“Master with non-ATA compatible slave”This enables the use of a Seagate HDD with an SSD in a G3 Blue & White.
Which leads to same application in early G4s and possibly the Quicksilvers?
AND it may depend upon the age of the HDD - compared w/ newer Seagates?
Stumbled onto and tested this just yesterday.Some Seagate drives [tested here so far, with a Barracuda 7200.7, 7200.8 and an ATA IV]
offer the option of a FIFTH kind of jumper setting -
“Master with non-ATA compatible slave”.
And while this is not noted on the Seagates just mentioned above… it works with them.
Normally, accustomed to this graphic on Seagate HDDs:
Until I found this on the bottom of a drive salvaged from an IBM PC.
*Of course it’s sorta “flopped” / being on the bottom of that HDD.
Two jumpers first hinted at here with another HDD:
From:
http://macos9lives.com/smforum/index.php/topic,6127.msg46280.html#msg46280 *That’s a Seagate on the bottom.
*Thanks once again to Petros90 and his incessantly stubborn G3 B&W.
Possibilities?Let’s say you’ve a B&W G3 or an early G4 (
*w/ hopefully a Seagate HDD)
…just chock full of software or files that you’d really not care to remove
or erase AND you want to upgrade / add an SSD.

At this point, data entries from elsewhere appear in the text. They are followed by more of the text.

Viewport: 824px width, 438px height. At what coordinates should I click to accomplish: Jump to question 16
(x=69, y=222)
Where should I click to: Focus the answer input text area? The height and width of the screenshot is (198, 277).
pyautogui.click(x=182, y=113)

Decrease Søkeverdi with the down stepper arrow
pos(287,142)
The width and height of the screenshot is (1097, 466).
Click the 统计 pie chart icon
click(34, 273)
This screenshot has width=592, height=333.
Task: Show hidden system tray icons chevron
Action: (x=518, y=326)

Instead of having to copy it all over to the new SSD, it can still reside
within your machine along with the newly added SSD.

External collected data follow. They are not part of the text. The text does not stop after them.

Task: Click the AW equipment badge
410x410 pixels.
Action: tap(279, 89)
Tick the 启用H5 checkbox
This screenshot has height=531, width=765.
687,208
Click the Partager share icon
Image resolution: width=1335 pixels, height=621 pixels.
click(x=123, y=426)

*If not a Seagate… maybe clone to one?
OR - you may wish to have a (Seagate) with this capability:
“Master with non-ATA compatible slave”- as a backup or for backup-bootable “maintenance” tasks.

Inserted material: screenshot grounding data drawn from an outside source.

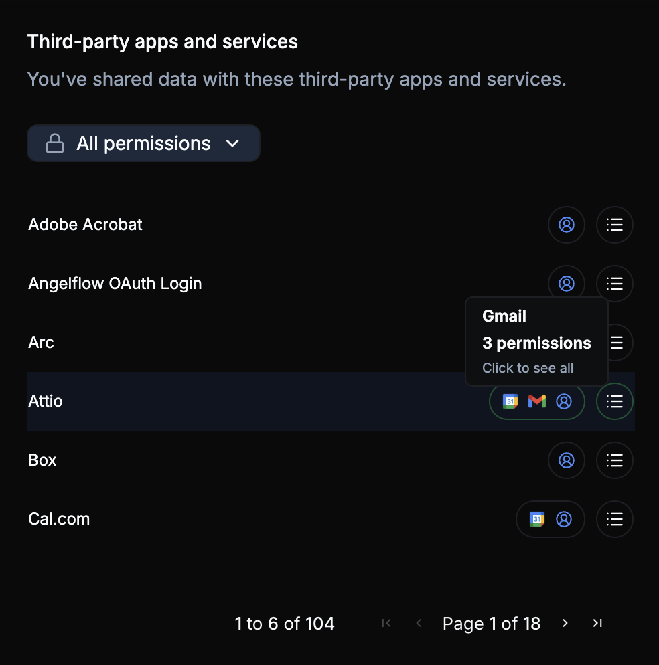Click Cal.com account profile icon
The width and height of the screenshot is (659, 665).
(x=565, y=519)
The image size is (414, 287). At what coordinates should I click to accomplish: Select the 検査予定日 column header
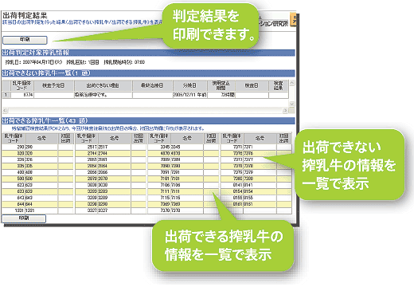click(54, 85)
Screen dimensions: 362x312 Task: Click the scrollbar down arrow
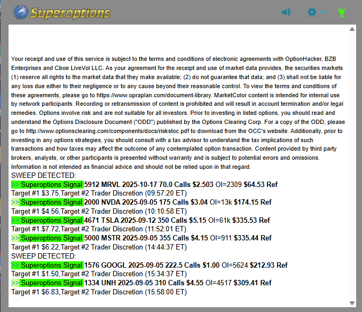coord(351,302)
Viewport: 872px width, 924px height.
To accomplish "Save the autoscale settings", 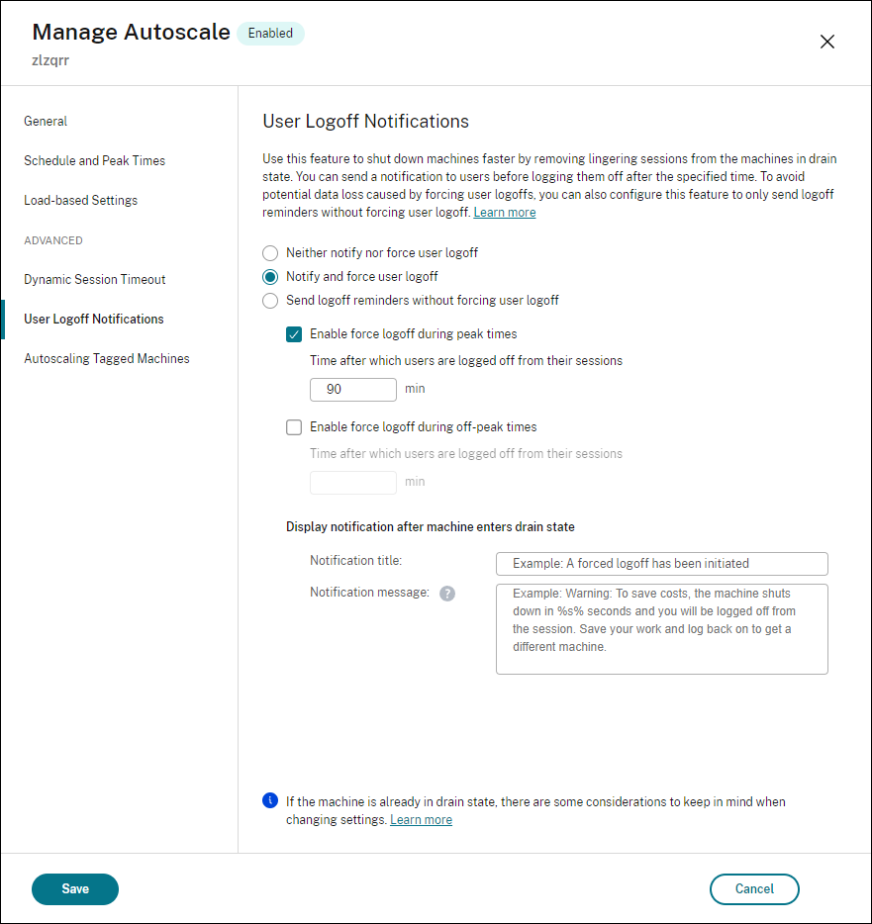I will [x=75, y=889].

Further Testing:Setup was a necessity here with the G3 B&W and an AGP 450 MHz.
And likely, other “early G4s? (Didn’t test in a Digital Audio machine.)
But it works in the Quicksilvers too.
However, it wasn’t completely necessary in the Quicksilver.
Also was tested in a Quicksilver (with B board) as above… BUT with a
Western Digital HDD. This test did require booting from an installer disc
in order to first “define" / choose either the Western Digital OR the Inland
SSD as Startup Disk. The Western Digital was defined as Master and the
Bribge still had no jumper. After installation in the QS, zapped the PRAM
at Startup - and then both disks mounted upon reboot.
NO “two jumpers” required on the Western Digital.
(In the Quicksilver... but DieHard may need confirm this.)
AND thanks DieHard for the
most concise clarification below.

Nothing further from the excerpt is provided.